# Start of Information supplied

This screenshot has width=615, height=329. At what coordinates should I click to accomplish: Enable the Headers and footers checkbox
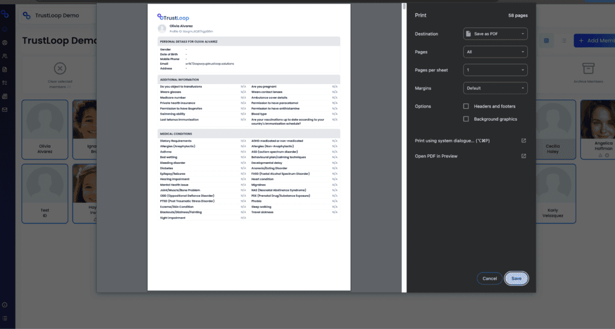click(466, 106)
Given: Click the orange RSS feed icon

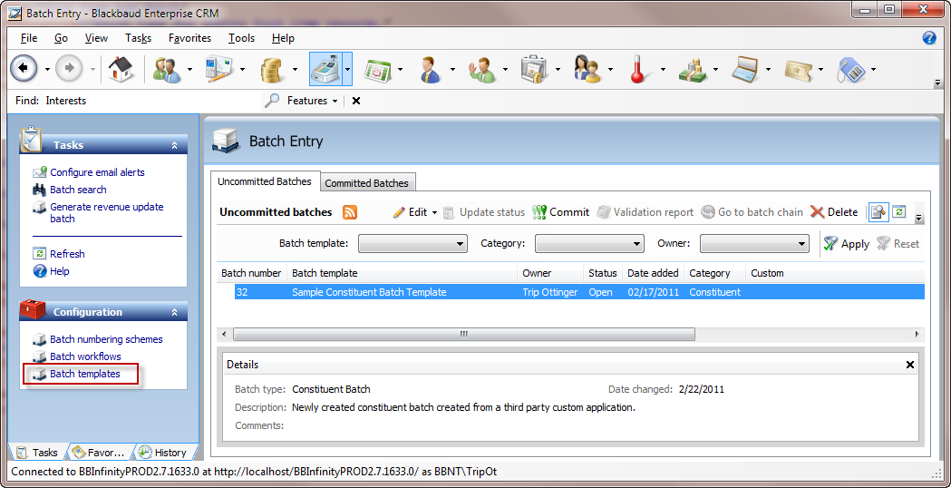Looking at the screenshot, I should tap(349, 212).
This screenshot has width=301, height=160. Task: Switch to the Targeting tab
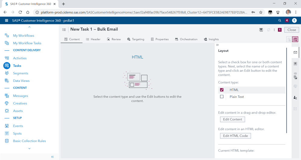(136, 39)
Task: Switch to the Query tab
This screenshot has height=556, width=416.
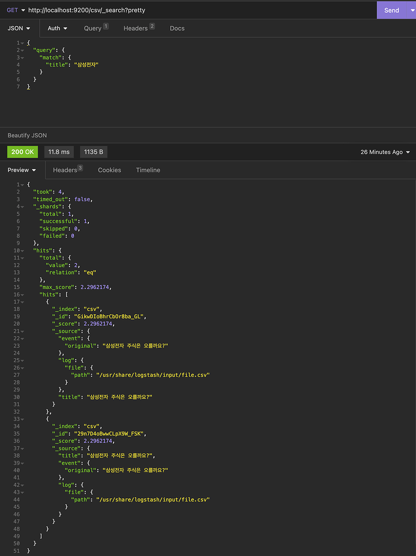Action: [96, 28]
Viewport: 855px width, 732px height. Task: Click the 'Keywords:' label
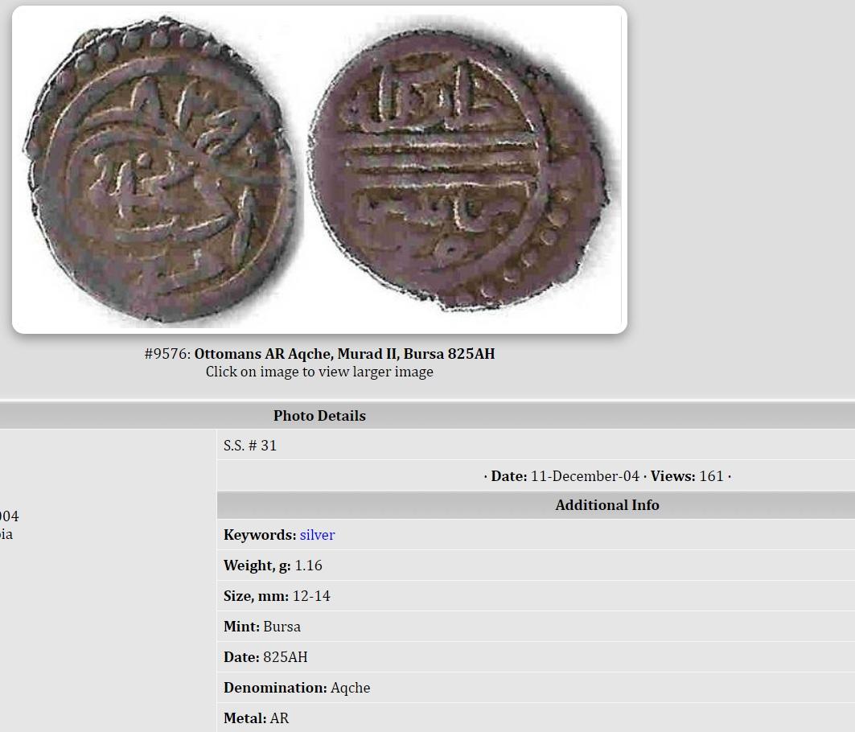pos(260,535)
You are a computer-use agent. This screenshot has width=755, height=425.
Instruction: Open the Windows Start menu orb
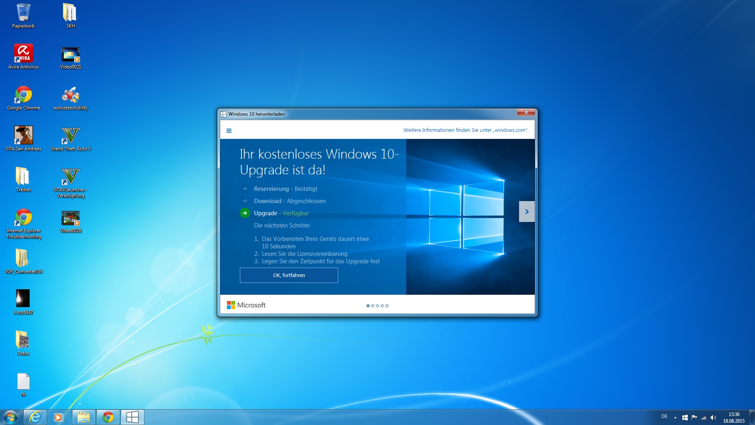(x=11, y=417)
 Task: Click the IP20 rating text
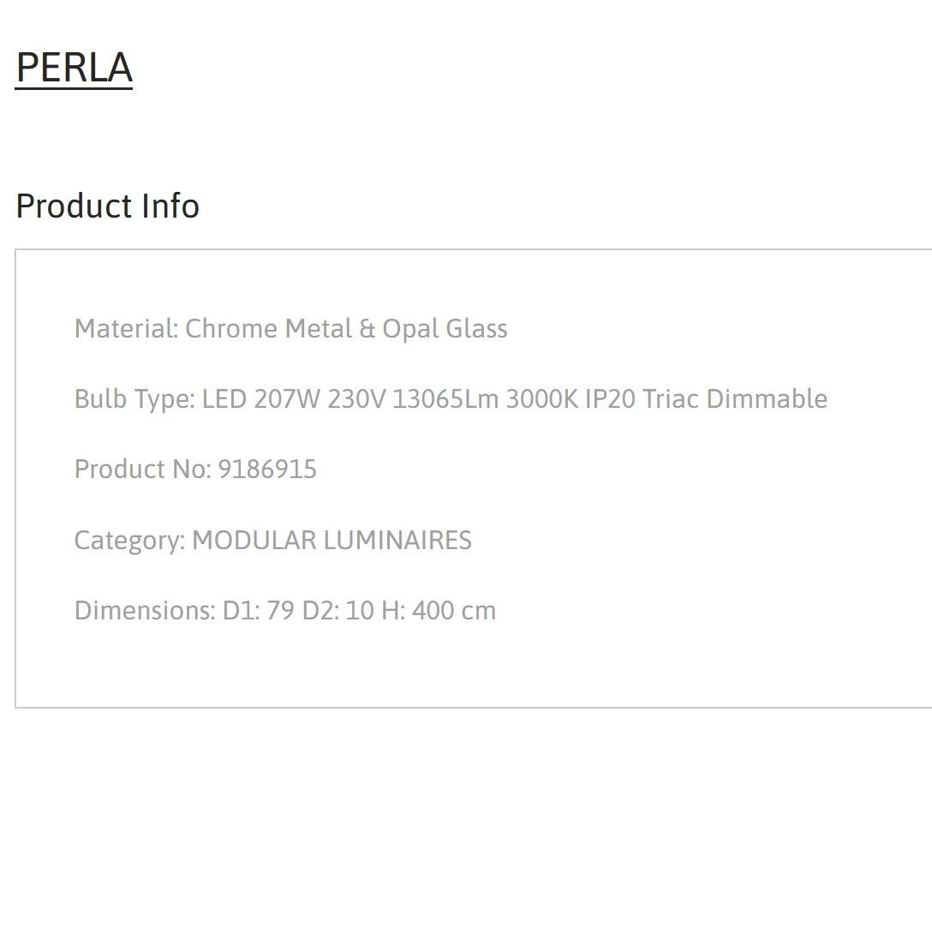611,399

# End of Information supplied

Render every line of the items above as a numbered list, omitting blank lines and leaving out the pictures.

1. This screenshot has width=615, height=329. At what coordinates should I click to accomplish: Enable the Headers and footers checkbox
2. click(466, 106)
3. Given: Click the orange RSS feed icon
4. Looking at the screenshot, I should tap(349, 212).
5. This screenshot has width=301, height=160. Task: Switch to the Targeting tab
6. (136, 39)
7. Task: Switch to the Query tab
8. This screenshot has height=556, width=416.
9. Action: [96, 28]
10. Viewport: 855px width, 732px height. Task: Click the 'Keywords:' label
11. pos(260,535)
12. You are a computer-use agent. This screenshot has width=755, height=425.
13. Instruction: Open the Windows Start menu orb
14. (x=11, y=417)
15.  Task: Click the IP20 rating text
16. 611,399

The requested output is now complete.